La France de la Restauration (1814-1830)

5 déc 2012 - 18:30

Bar L’Atelier / 203 rue de Bourgogne / Orléans

Par Francis DEMIER, professeur d’histoire contemporaine – Université de Paris Ouest

La Restauration, abordée jusque là sous l’angle institutionnel (la question de la Charte) et celui de l’histoire des idées (ultracisme versus libéralisme), est analysée comme le dernier épisode d’un conflit beaucoup plus ample qui a commencé en 1789. A la racine de ce conflit, pas seulement une bataille d’idées menée sur le terrain parlementaire qui s’impose alors comme un cadre nouveau de la vie politique, mais une bataille « d’intérêts » qui met aux prises les gagnants et les perdants de l’épisode révolutionnaire à un moment où le mouvement populaire a perdu son souffle. Au profit dynamique dans une phase de remarquable prospérité  s’oppose la rente foncière affectée par la baisse des prix après le « beau XVIIIe siècle ». Du côté de la bourgeoisie se construit un modèle de développement et de modernisation « néo-colbertiste » qui tient jusqu’au Second Empire et qui réinterprète le modèle libéral de l’école d’Adam Smith. Défendu par les Constitutionnels (le couple Richelieu-Decazes), théorisé par les doctrinaires, ce libéralisme français prend appui sur l’Etat et est promu par une technocratie dont la compétence s’impose aux tenants d’une réaction aristocratique à l’ancrage très fragile dans la France postnapoléonienne.

C’est dans ce cadre que s’organise une mobilisation des forces productives calée dans un marché dont les limites sont héritées de l’épisode révolutionnaire. Un libéralisme économique et social déterminé, protégé de la concurrence anglaise à l’extérieur rejette à l’intérieur toute tentative de retour en arrière vers les corporations et les monopoles. La Charte apporte un cadre politique à ce mouvement de fond : une monarchie à la légitimité fondée seulement sur « la chaîne des temps », une liberté retrouvée mais limitée, un suffrage censitaire qui fait le jeu d’une bourgeoisie plus nombreuse que l’aristocratie dans ce nouveau système représentatif. La droite, au tournant des années 1820, a pris la mesure de ce qui était pour elle un marché de dupes, mais a échoué dans sa contre-offensive. Ses efforts pour inviter la France à vivre dans le souvenir de l’ancienne monarchie et expier les « crimes de la Révolution » n’ont jamais trouvé de véritable ancrage en dépit de la mobilisation de l’Eglise catholique à son profit.

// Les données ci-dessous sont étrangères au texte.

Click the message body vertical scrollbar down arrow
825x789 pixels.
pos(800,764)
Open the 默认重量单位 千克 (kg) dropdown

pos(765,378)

Le second ultracisme royaliste de Villèle, adoptant finalement l’armature de l’Etat napoléonien, dans les années 1820, a tenté, lui, de reconstruire par en haut les bases économiques et sociales d’une aristocratie en péril dont le romantisme réactionnaire faisait écho à la crainte du déclin et à l’inquiétude secrète de ne pouvoir surmonter les défis de la France moderne. Hanté par le modèle social anglais d’une puissante aristocratie foncière, Villèle a multiplié les efforts pour redonner à la noblesse une hégémonie sur la société provinciale tout en ménageant une bourgeoisie devenue à ses yeux trop forte pour être écartée. L’accumulation des haines de la droite à l’égard du souvenir de la Révolution a été la plus forte et a rendu inutiles les efforts déployés par Villèle.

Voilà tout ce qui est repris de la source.